Suppose you want to reclassify a database – give it a different DatabaseID. The change has to be made for every member that lists that database! If you miss some, you’ll have several members with the same database under different IDs. This is an update anomaly.

Or suppose the last member listing a particular database leaves the group. His records will be removed from the system, and the database will not be stored anywhere! This is a delete anomaly. To avoid these problems, we need second normal form.

To achieve this, separate the attributes depending on both parts of the key from those depending only on the DatabaseID. This results in two tables: “Database” which gives the name for each DatabaseID, and “MemberDatabase” which lists the databases for each member.

Now we can reclassify a database in a single operation: look up the DatabaseID in the “Database” table and change its name. The result will instantly be available throughout the application.

3. Eliminate Columns Not Dependent On Key

The Member table satisfies first normal form – it contains no repeating groups. It satisfies second normal form – since it doesn’t have a multivalued key. But the key is MemberID, and the company name and location describe only a company, not a member. To achieve third normal form, they must be moved into a separate table.

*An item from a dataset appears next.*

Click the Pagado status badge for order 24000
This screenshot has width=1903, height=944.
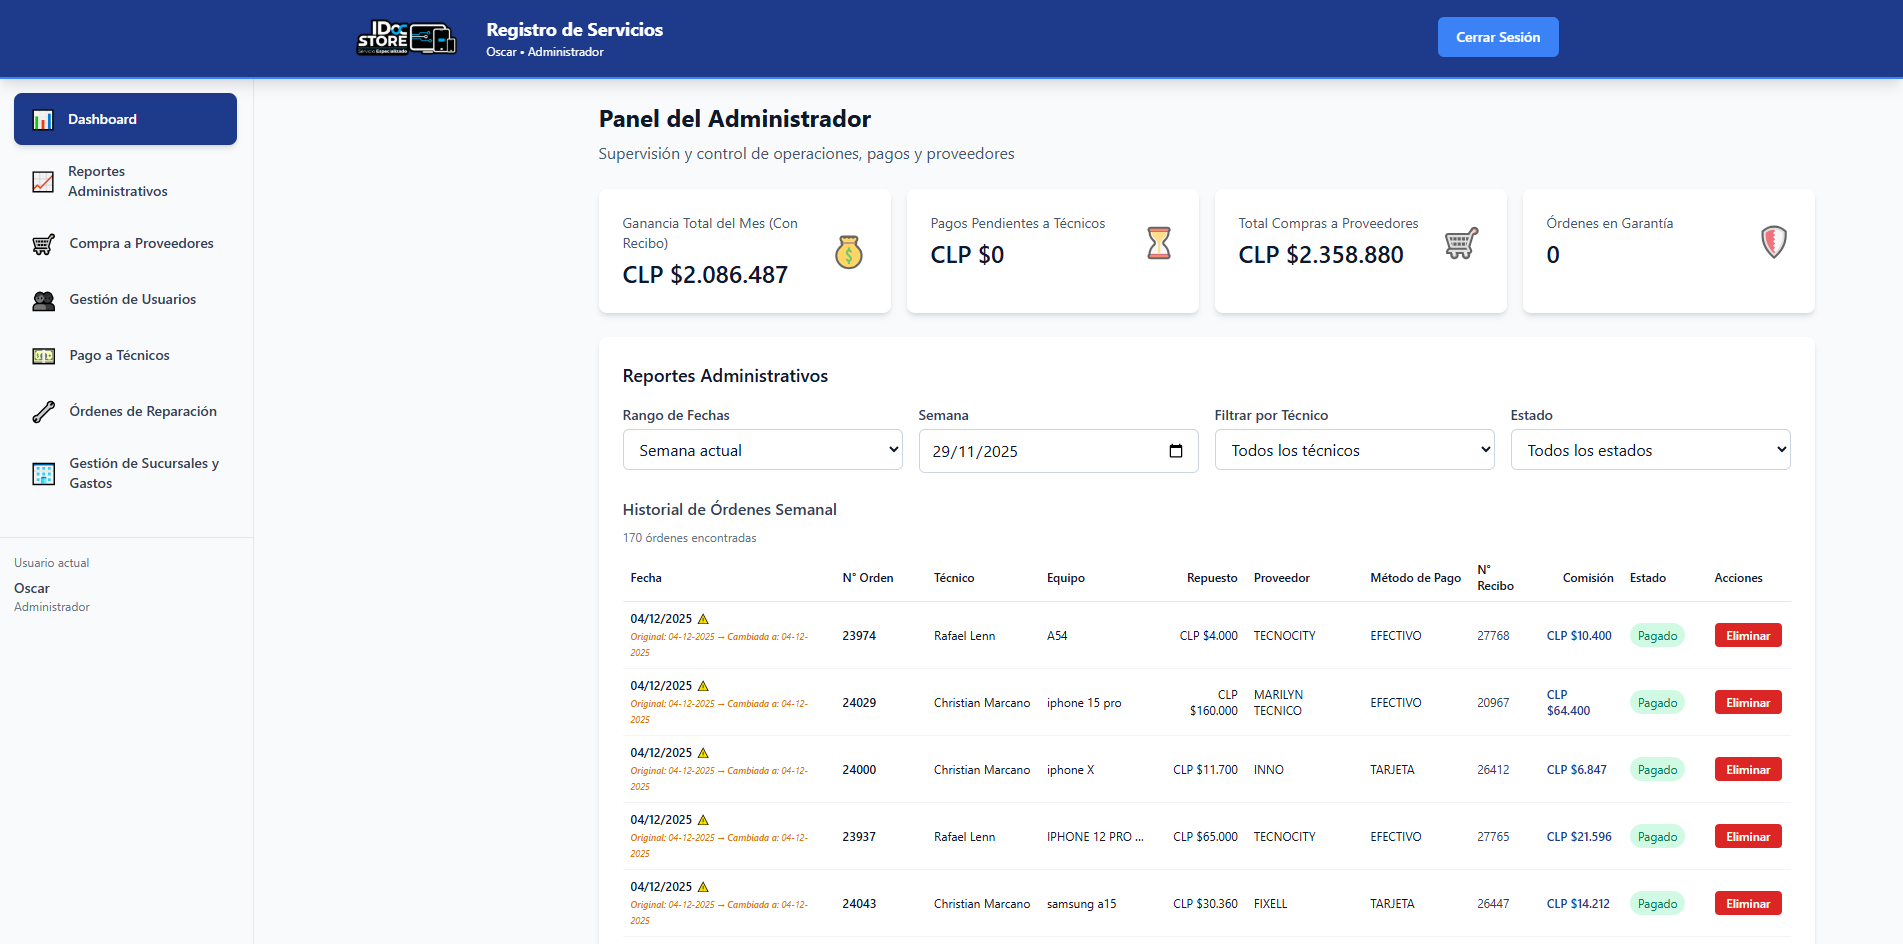tap(1657, 770)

Since they describe a company, CompanyCode becomes the key of the new “Company” table.

The motivation for this is the same for second normal form: we want to avoid update and delete anomalies. For example, suppose no members from the IBM were currently stored in the database. With the previous design, there would be no record of its existence, even though 20 past members were from IBM!

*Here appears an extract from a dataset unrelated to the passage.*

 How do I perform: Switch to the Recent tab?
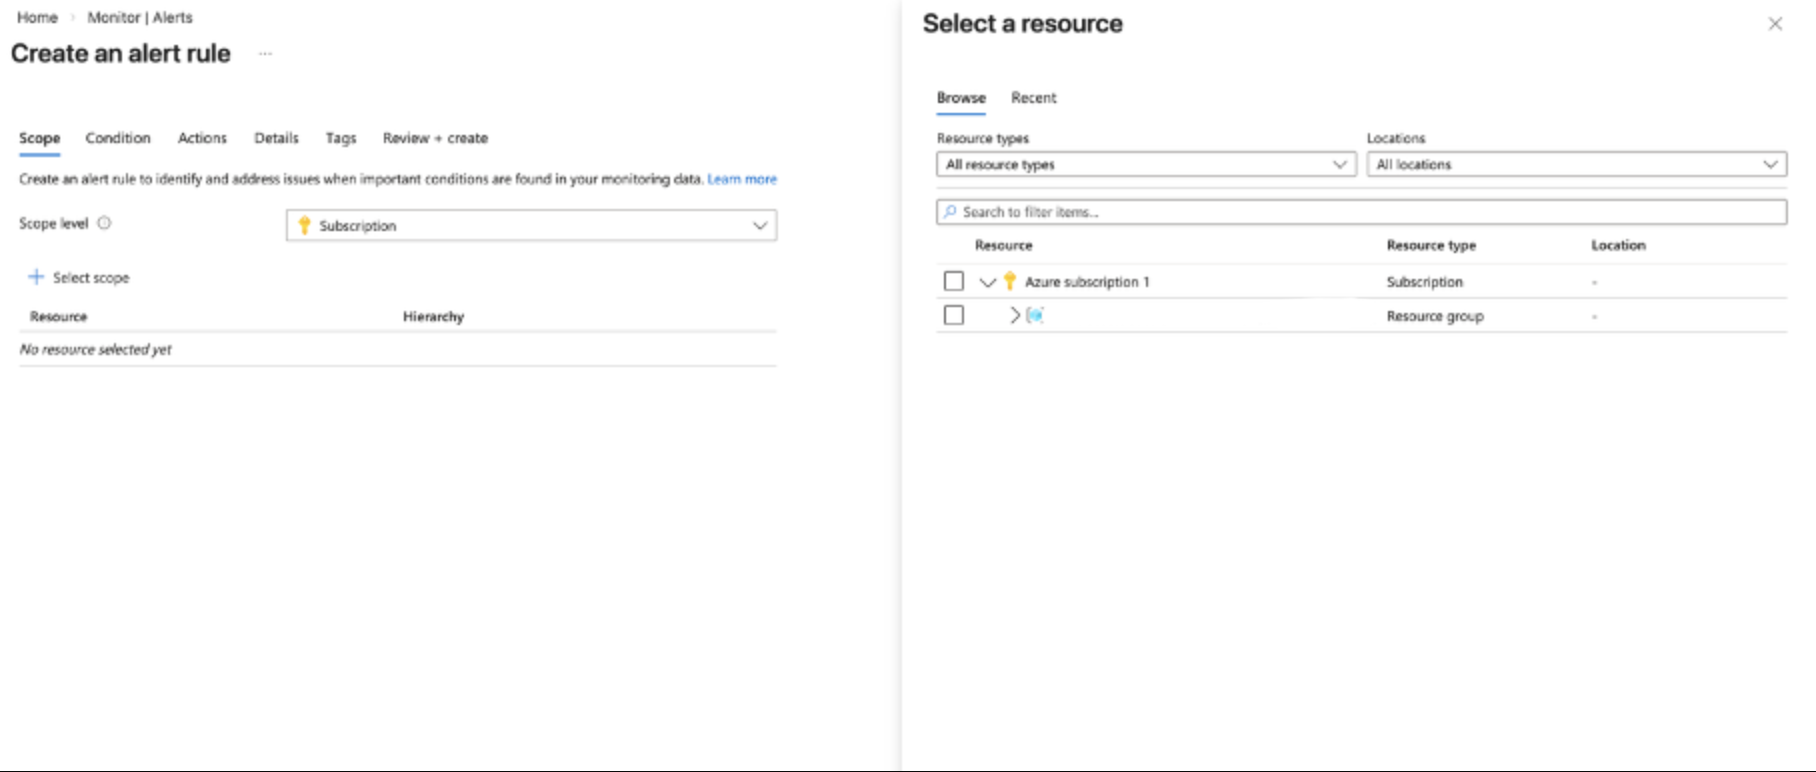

4. Isolate Independent Multiple Relationships

This applies only to designs that include one-to-many and many-to-many relationships. An example of one-to-many is that one company can employ many members. An example of a many-to-many relationship is that a member can know many databases and several members might know the same database.

Suppose we want to add a new attribute to the MemberDatabase table called “Attire”. This way we can look for members that not only know DB2, but also typically wear a suit and tie. Fourth normal form dictates against this (using the MemberDatabase table, not wearing suits and ties). The two attributes do not share a meaningful relationship. A member may know a certain database, and he/she might just wear a wet suit. This doesn’t mean he/she can do both at the same time (unless you have a water-proof computer terminal). How will you represent this if you store both attributes in the same table?

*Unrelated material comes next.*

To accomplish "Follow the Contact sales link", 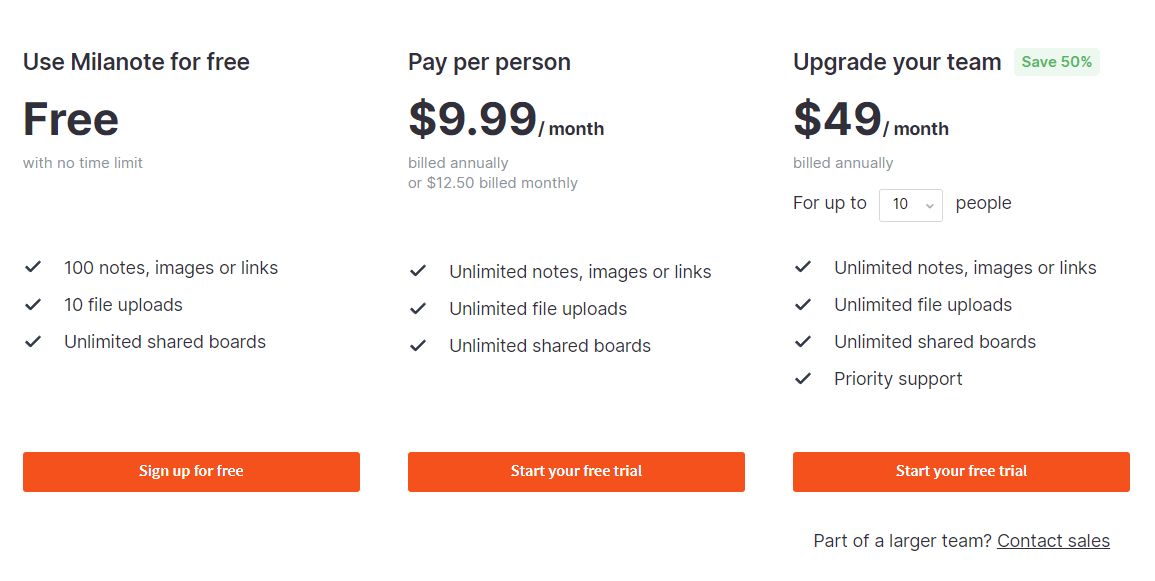I will coord(1053,541).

5. Isolate Semantically Related Multiple Relationships

Usually, related attributes belong together. For example, if we really wanted to record which databases each member works on wearing which kinds of clothes, we would want to keep the attire attribute in the MemberDatabase table. But there are times when special characteristics of the data make it more efficient to separate even logically related attributes.

Imagine that our system will record which jobs are available in each company, and which schools typically supply candidates to those companies. This suggests a CompanySchoolJob table which satisfies fourth normal form. As long as any company can use any candidates from any school, this works fine.

Now suppose a law is passed to prevent exclusive arangements: a company accepting candidates must accept them from all schools it deals with. In other words, if IBM is hiring DBAs and wants to maintain a relationship with MIT, it must accept DBAs from MIT.

The need for fifth normal form becomes clear when we consider inserts and deletes. Suppose a company decides to create 3 new jobs types:  HTML DBA, Java Programmer and Underwater DB2 DBA. Suppose further that it already deals with three schools that can supply candidates for those positions. This will require nine new rows in the database, one for each school/job combination.

Breaking up the table reduces the number of inserts to six. Here are the tables neccessary for fifth normal form, shown with the six newly inserted rows in bold type. If an application involves significant update activity, fifth normal form can mean important savings. Note that these combination tables develop naturally out of entity-relationship analysis.